Selecting Fill Fields opens the Extracted Fields panel — the approval step. Nothing is written to the form until the user applies it here. The panel:

  • Lists the documents that were analysed.
  • Groups the results into Will apply (fields whose suggested value differs from the current value) and No change (fields whose current value already matches the suggestion).
  • Shows, for each field, the current value next to the suggested value. The user can discard a suggestion (keeping the current value), restore a discarded suggestion, or edit the suggested value by hand.
  • Handles conflicts when more than one document produced a value for the same field: the field shows See alternatives so the user can choose which extracted value to use. By default the value from the most recently uploaded document is selected.
  • Shows a refresh action if more documents finish analysing while the panel is open, so their results can be pulled in.

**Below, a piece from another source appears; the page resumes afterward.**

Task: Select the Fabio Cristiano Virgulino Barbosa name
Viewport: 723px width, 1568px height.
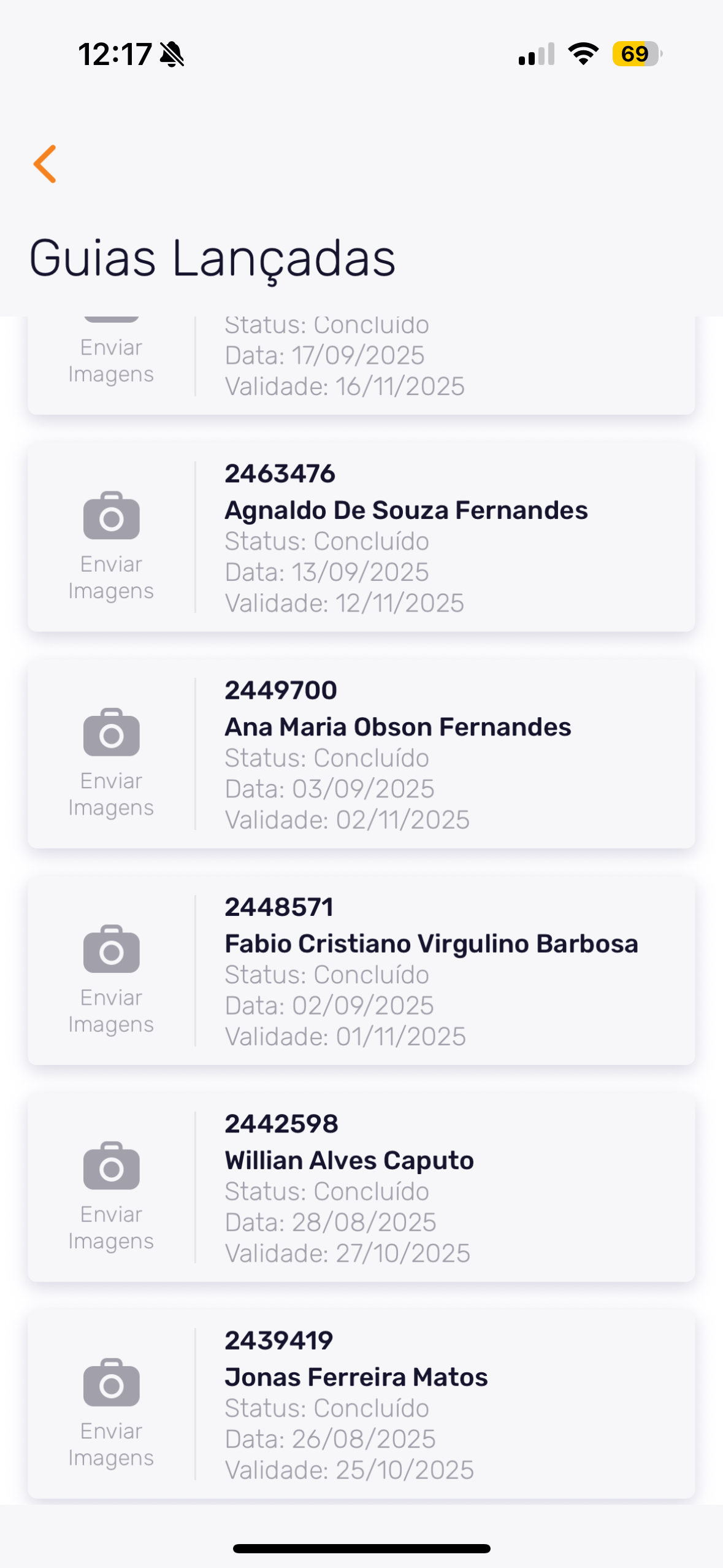Action: pos(431,943)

Clicking Apply writes the approved values into the corresponding form fields. Discarded suggestions and fields under No change are left untouched.

Supported documents

Document analysis works with the document types that Flowable can generate a preview for:

  • PDF and image files (pdf, png, jpg, jpeg, gif, bmp, tiff, tif, svg, webp) are analysed using a thumbnail rendition.
  • Office documents, text, Markdown and email (Word, Excel, PowerPoint, plain text, .md, RFC822 email) are analysed using a generated PDF rendition.

A few practical notes:

  • Generating the preview and running the agent take a little time; the interface waits up to about two minutes for the preview and up to about five minutes for the analysis before reporting a failure. Large or complex documents take longer.
  • The existing attachment settings still apply. Restrictions such as the allowed file types and the minimum and maximum number of files are unaffected by document analysis.
  • For the most reliable results, configure a distinct content model for each document type the form is expected to receive, and give each one a clear edit form so the extracted fields are well defined.